- **JOB 1**
Answer these questions using the mailing-list message:
(a) According to the message, in which function are struct pages zeroed?
(b) What new memblock iterator does the patch add?
(c) Which function unconditionally reserves from pfn 0?

- **PASSAGE PROVIDED**
####
From: Michal Hocko <mhocko@kernel.org>
To: Pavel Tatashin <pasha.tatashin@oracle.com>
Cc: linux-kernel@vger.kernel.org, sparclinux@vger.kernel.org,
linux-mm@kvack.org, linuxppc-dev@lists.ozlabs.org,
linux-s390@vger.kernel.org, linux-arm-kernel@lists.infradead.org,
x86@kernel.org, kasan-dev@googlegroups.com,
borntraeger@de.ibm.com, heiko.carstens@de.ibm.com,
davem@davemloft.net, willy@infradead.org,
ard.biesheuvel@linaro.org, mark.rutland@arm.com,
will.deacon@arm.com, catalin.marinas@arm.com, sam@ravnborg.org,
mgorman@techsingularity.net, steven.sistare@oracle.com,
daniel.m.jordan@oracle.com, bob.picco@oracle.com
Subject: Re: [PATCH v11 5/9] mm: zero reserved and unavailable struct pages
Date: Tue, 10 Oct 2017 15:44:41 +0200 [thread overview]
Message-ID: <20171010134441.pjemi7ytaqcfm372@dhcp22.suse.cz> (raw)
In-Reply-To: <20171009221931.1481-6-pasha.tatashin@oracle.com>
On Mon 09-10-17 18:19:27, Pavel Tatashin wrote:
> Some memory is reserved but unavailable: not present in memblock.memory
> (because not backed by physical pages), but present in memblock.reserved.
> Such memory has backing struct pages, but they are not initialized by going
> through __init_single_page().
>
> In some cases these struct pages are accessed even if they do not contain
> any data. One example is page_to_pfn() might access page->flags if this is
> where section information is stored (CONFIG_SPARSEMEM,
> SECTION_IN_PAGE_FLAGS).
>
> One example of such memory: trim_low_memory_range() unconditionally
> reserves from pfn 0, but e820__memblock_setup() might provide the exiting
> memory from pfn 1 (i.e. KVM).
>
> Since, struct pages are zeroed in __init_single_page(), and not during
> allocation time, we must zero such struct pages explicitly.
>
> The patch involves adding a new memblock iterator:
> for_each_resv_unavail_range(i, p_start, p_end)
>
> Which iterates through reserved && !memory lists, and we zero struct pages
> explicitly by calling mm_zero_struct_page().
####
- **DATASET RECORDS**

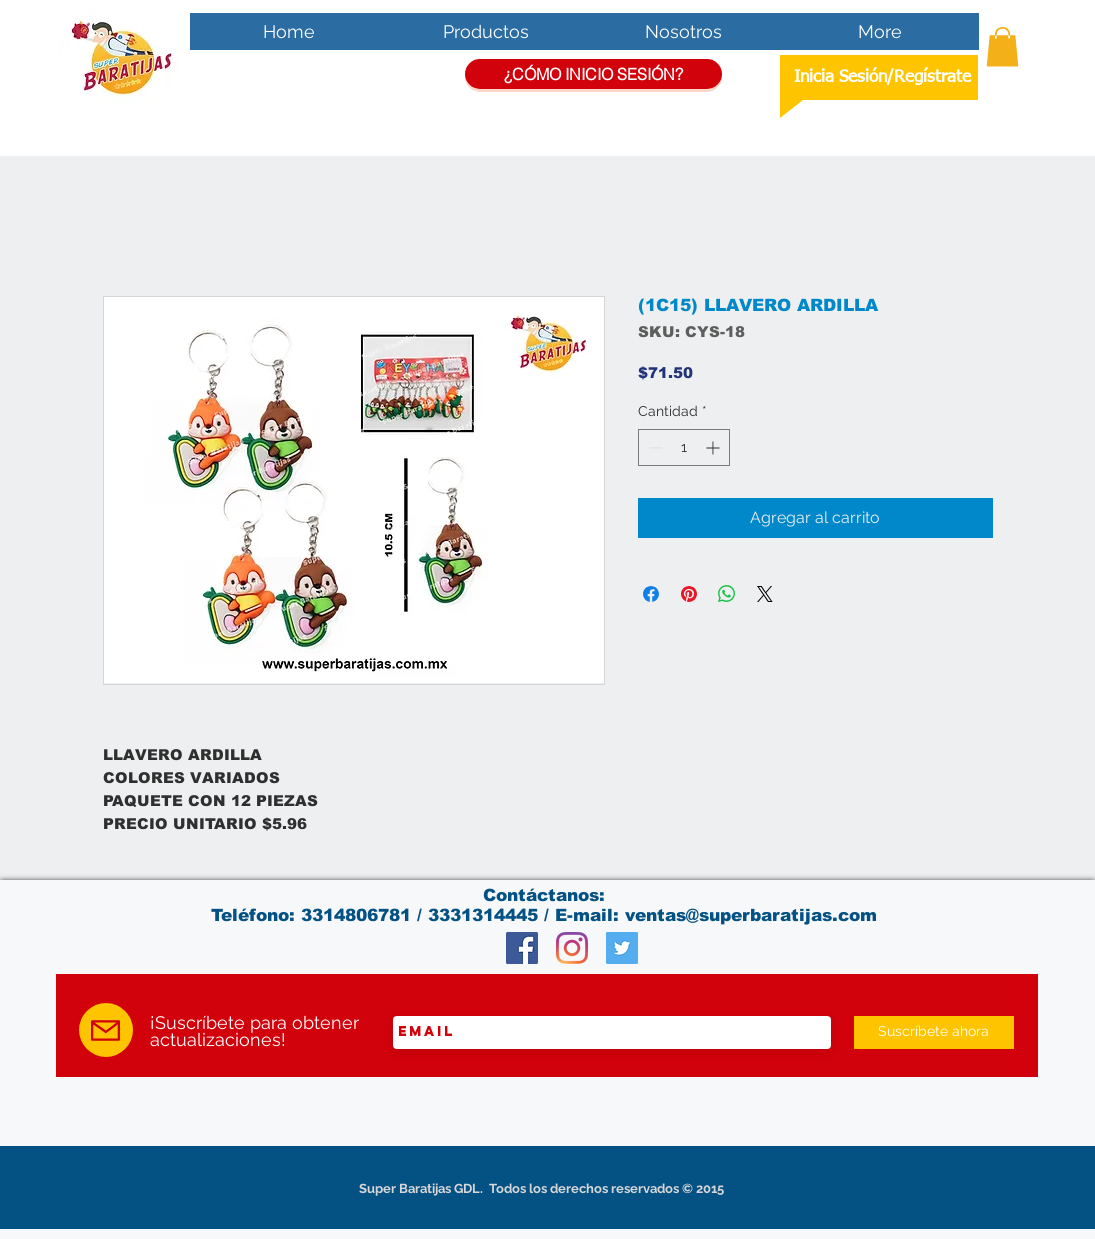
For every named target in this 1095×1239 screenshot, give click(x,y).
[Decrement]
####
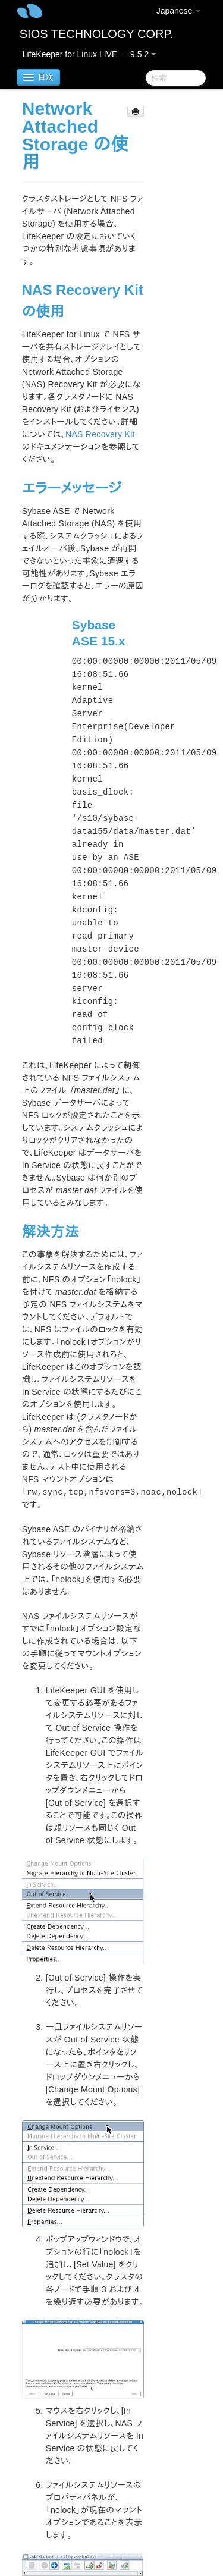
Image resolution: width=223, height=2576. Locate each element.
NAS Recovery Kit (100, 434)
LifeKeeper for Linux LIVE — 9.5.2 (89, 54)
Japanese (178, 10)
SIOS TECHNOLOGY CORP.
####
- **JOB 2**
Render the lines of the records from the line with "For every named" to the line with "[Decrement]" as a numbered list, leaving out blank lines.

- **CORRECT ANSWER 1**
(a) __init_single_page()
(b) for_each_resv_unavail_range(i, p_start, p_end)
(c) trim_low_memory_range()

- **CORRECT ANSWER 2**
1. For every named target in this 1095×1239 screenshot, give click(x,y).
2. [Decrement]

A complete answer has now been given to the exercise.